In his opener, Gitlin first painted a picture of the area’s blessings and natural beauty, going on to say:
“Del Norte County languishes in a dependency mentality that blocks our road to prosperity. The heavy footprint of state and federal bureaucracy is choking off our country, our county resources at an alarming rate. It restricts our access to our birthright, minimizes the benefits of tourism and depletes our precious tax revenues ... State and federal government must move out of the way of the free enterprise system. Del Norte County can be fixed. I ask for your support in transitioning Del Norte County from dependency to self sufficiency, through tourism and recreation.”
Gitlin got to ask the first question of the evening, a chance to put McNamer on the hot seat about any topic of his choosing.
He asked: “Has (Martha) McClure along with Friends of Del Norte and other far left radical factions, endorsed your candidacy?”
McClure is a four-term District 2 representative who’s served on the Board of Supervisors with McNamer since 2004. The Friends of Del Norte is a local conservation group and the oft-appellants of coastal development permit applications.
“There’s a very simple answer to that question. I am a county supervisor. I represent one district. But I am a supervisor of the entire county. Whether it’s Republican, Democrat, decline to state — I represent everyone and I will take support from wherever I can get it because I represent those people too,” she said, adding that no politicians, groups or parties have officially endorsed her. (Gitlin was endorsed by the county Republican Party.)
McNamer later rejected rumors that her bid for re-election is part of a plan to later resign, so the governor can appoint a Democrat to her seat.
“Those that know me know what a nervous wreck I am doing this, that I would never put myself through this if I planned on resigning,” she said.
When McNamer had a chance to question Gitlin, she went with a statement:
“Your theme seems to be: “Let’s fix it.” Everyone wants to hear, “let’s fix it.” We all would love to have everything perfect and I think people are so desperate to hear, “Let’s fix it,” that they jumped on board with you, even though you have not told us what you will fix and how you will fix it.”
Gitlin responded without getting into specifics:
“We’re broken. Our county is going broke. We don’t have the necessary pay for essential services and the arrow is pointing the wrong way and we are not going to get additional help from Sacramento or Washington, D.C ... We need to reallocate precious funds and put them into an area so that people in this community feel this is a quality community. Boarded-up buildings need to be fixed. Private enterprise needs to be welcomed. Get government off our backs. That needs to be corrected and I think I’m the person to do that.”

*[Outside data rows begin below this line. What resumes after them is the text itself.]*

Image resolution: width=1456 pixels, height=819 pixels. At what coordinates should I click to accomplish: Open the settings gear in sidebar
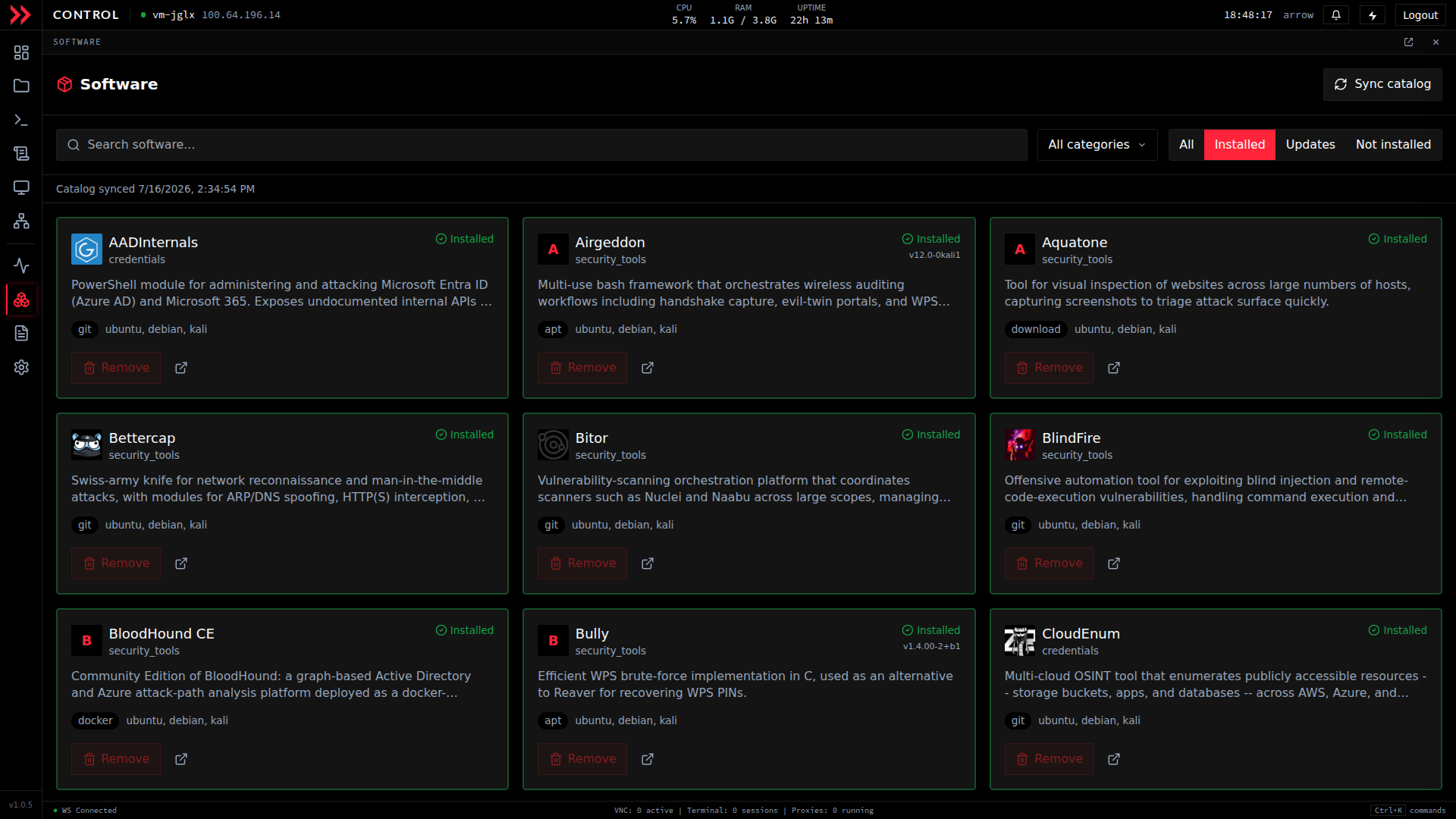click(21, 367)
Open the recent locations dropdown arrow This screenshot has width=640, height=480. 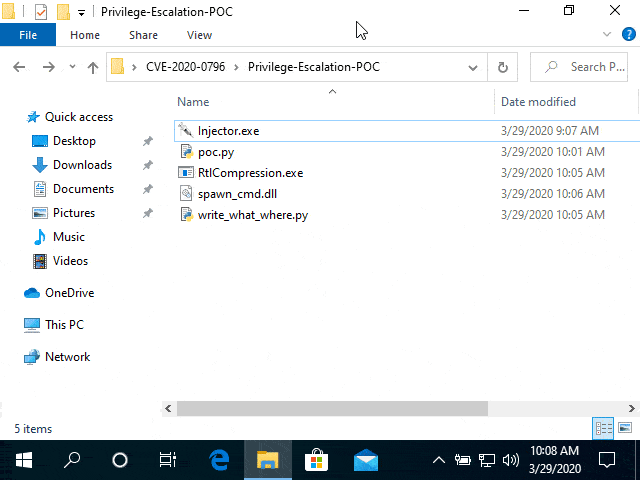tap(72, 66)
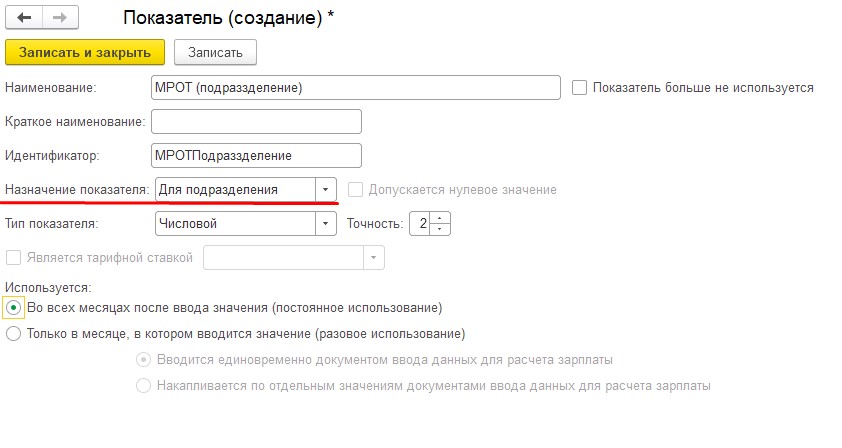The height and width of the screenshot is (448, 842).
Task: Check 'Является тарифной ставкой' checkbox
Action: tap(13, 258)
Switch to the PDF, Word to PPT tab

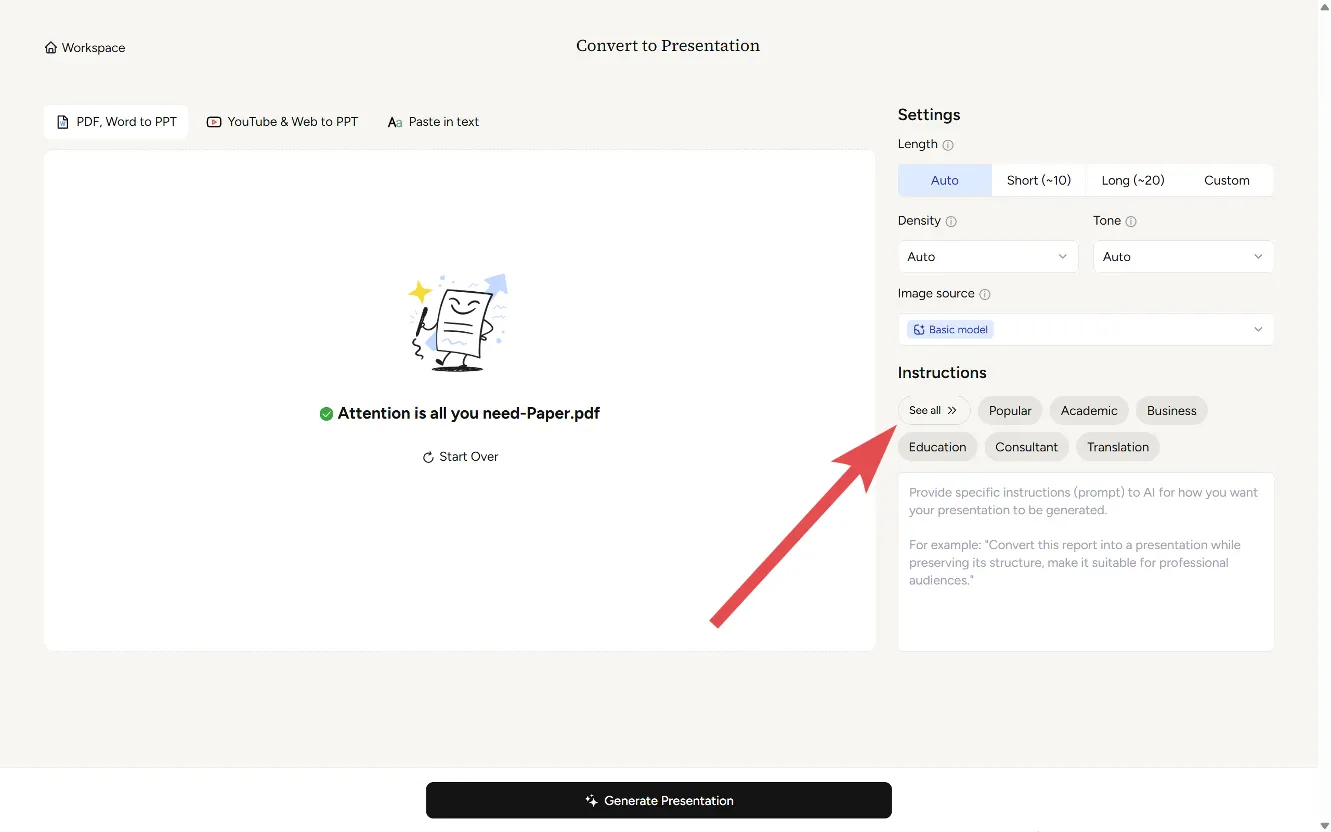click(x=116, y=122)
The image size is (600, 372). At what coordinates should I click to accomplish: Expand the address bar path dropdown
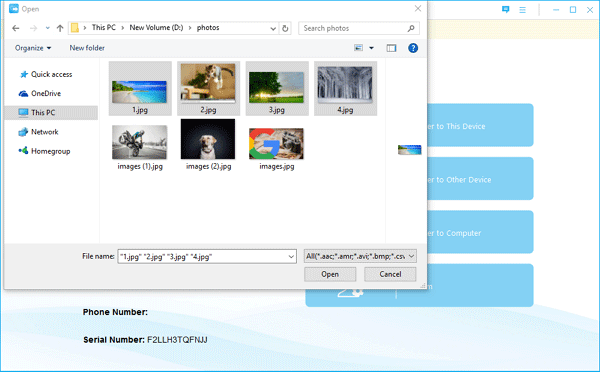pyautogui.click(x=273, y=28)
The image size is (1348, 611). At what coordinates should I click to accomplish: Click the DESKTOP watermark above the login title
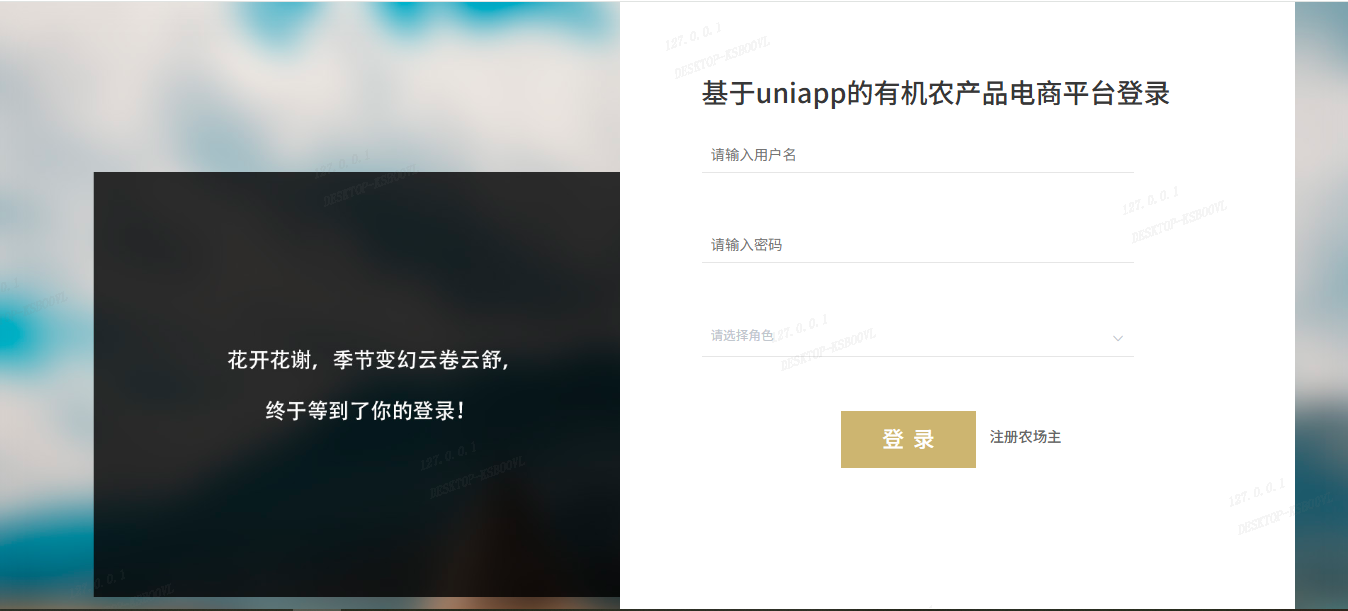click(x=722, y=60)
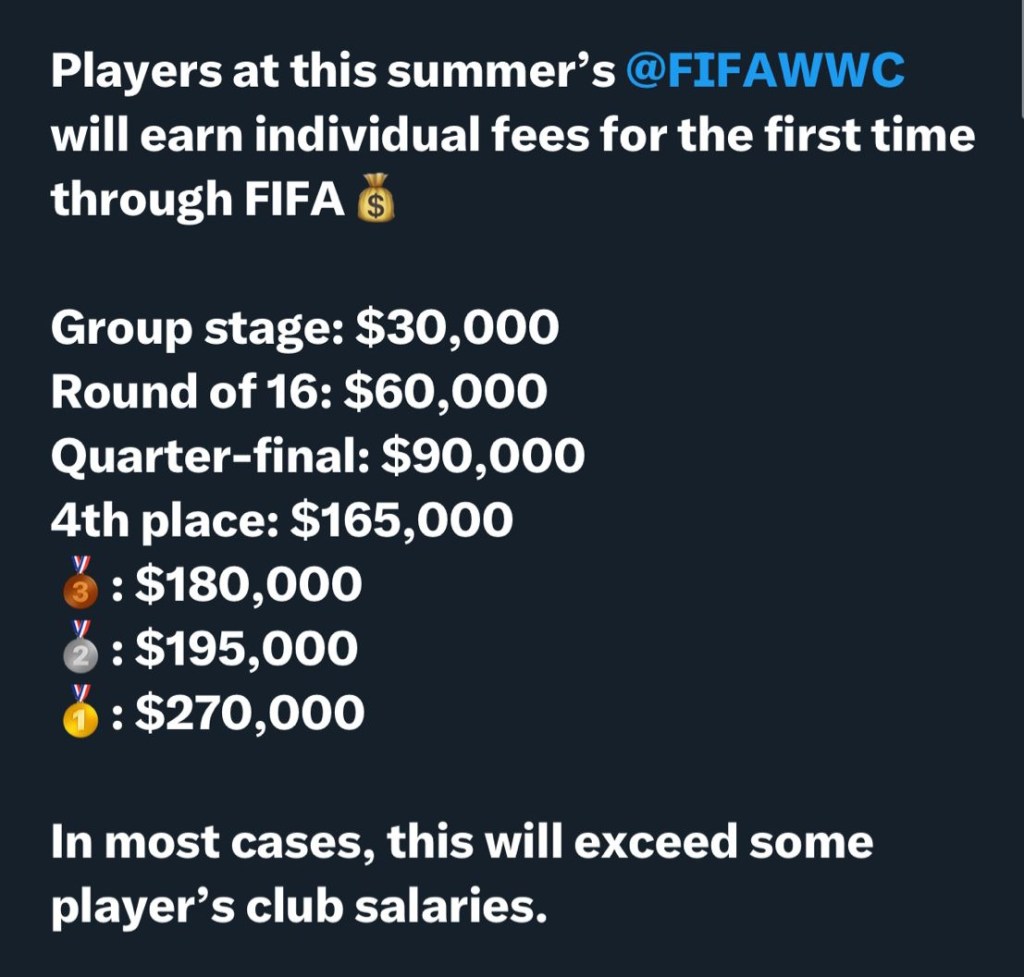
Task: Select the $60,000 amount
Action: [x=445, y=393]
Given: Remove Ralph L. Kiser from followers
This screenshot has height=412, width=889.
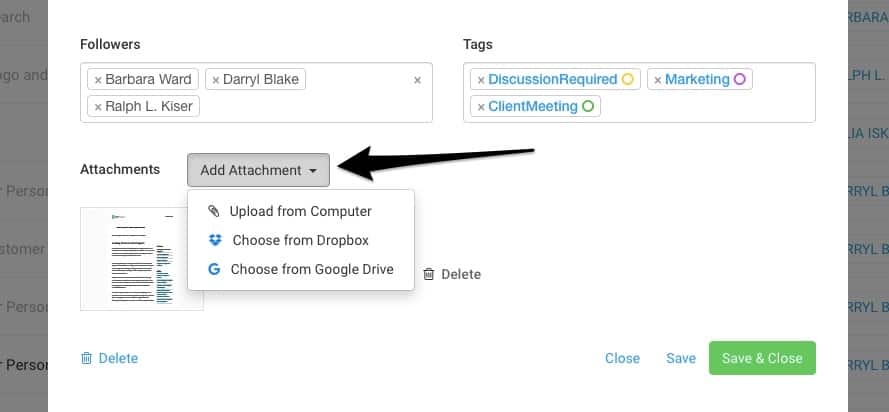Looking at the screenshot, I should point(97,106).
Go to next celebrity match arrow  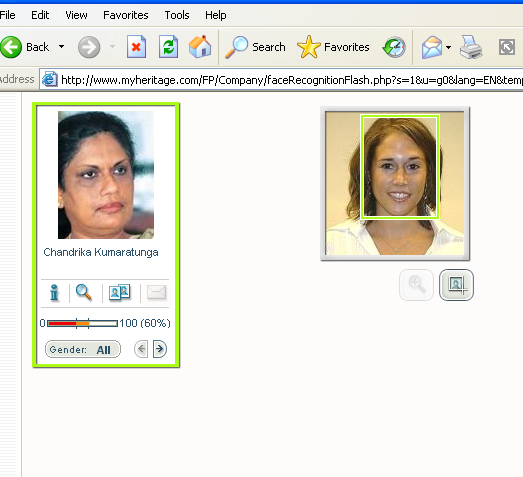(160, 349)
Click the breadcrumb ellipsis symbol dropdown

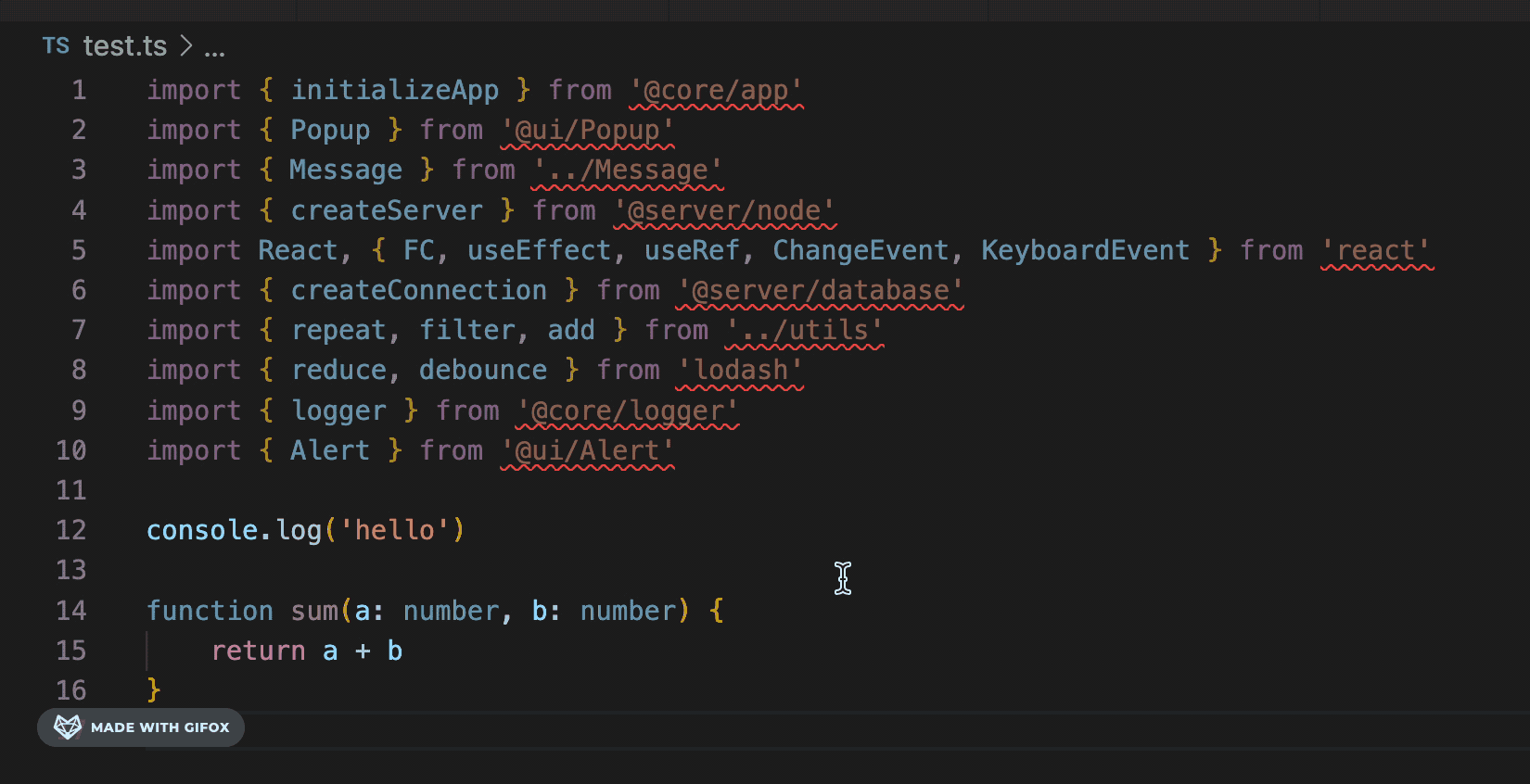point(214,48)
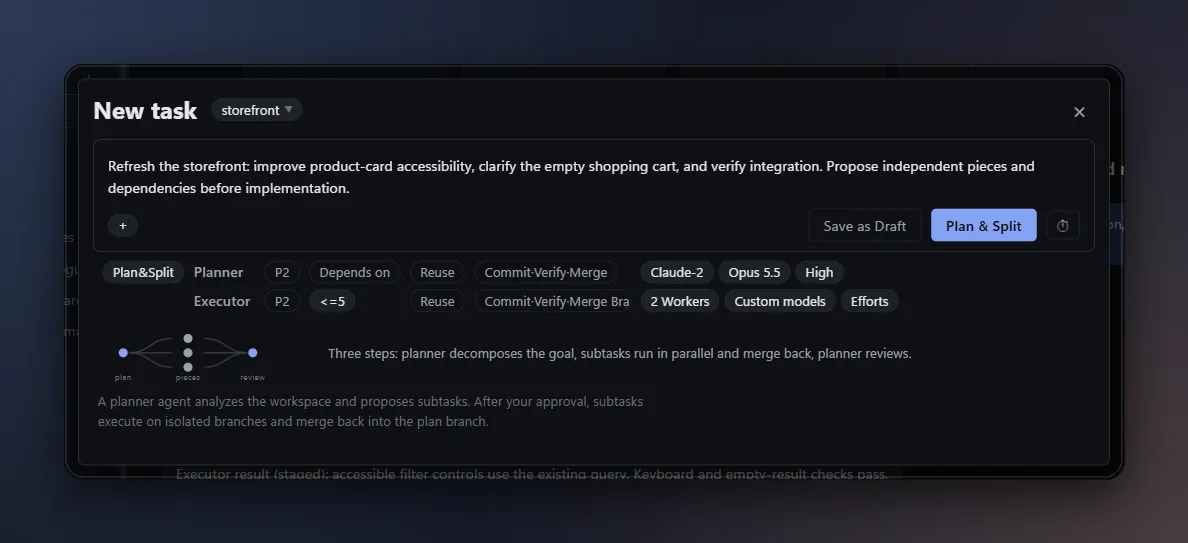
Task: Click the plus attachment icon
Action: coord(123,226)
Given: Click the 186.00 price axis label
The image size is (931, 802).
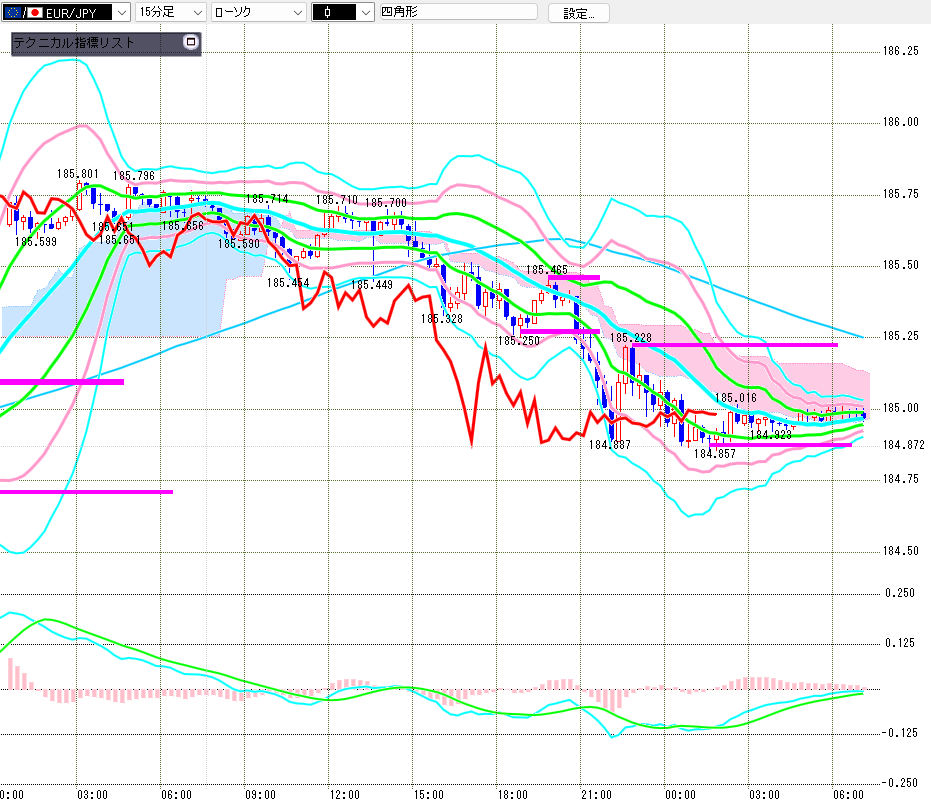Looking at the screenshot, I should (900, 122).
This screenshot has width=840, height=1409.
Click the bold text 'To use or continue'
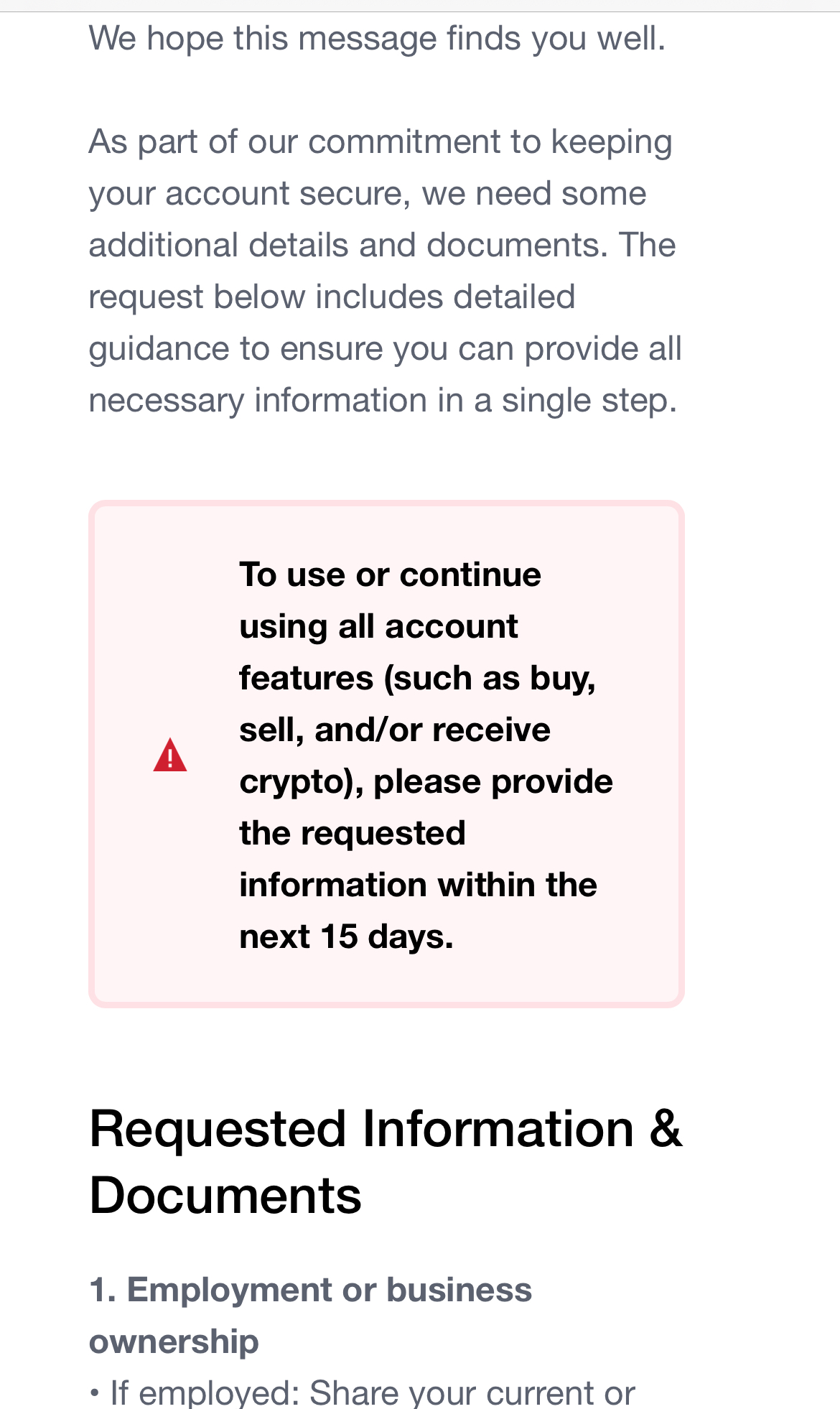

As for specific plans: Gitlin pledged to donate 10 percent of his supervisor salary, about $3,200 annually, to start a blight removal initiative. He also promised to hold quarterly town hall meetings with constituents.
When the forum moderator, Triplicate Editor Richard Wiens, asked how county supervisors could create jobs, Gitlin pulled out a poster showing three billboard mock-ups on each road into Crescent City, reading:
“Welcome to Del Norte County: home of the magnificent redwood trees, the famous Battery Point and St. George Reef Lighthouses and the friendliest business atmosphere in the golden state. Relocate your business to Del Norte County. We want you.”
“Considering the fact that the government pays 50 percent of all wages here, how would it help us for government to get out of the way?” Wiens asked Gitlin.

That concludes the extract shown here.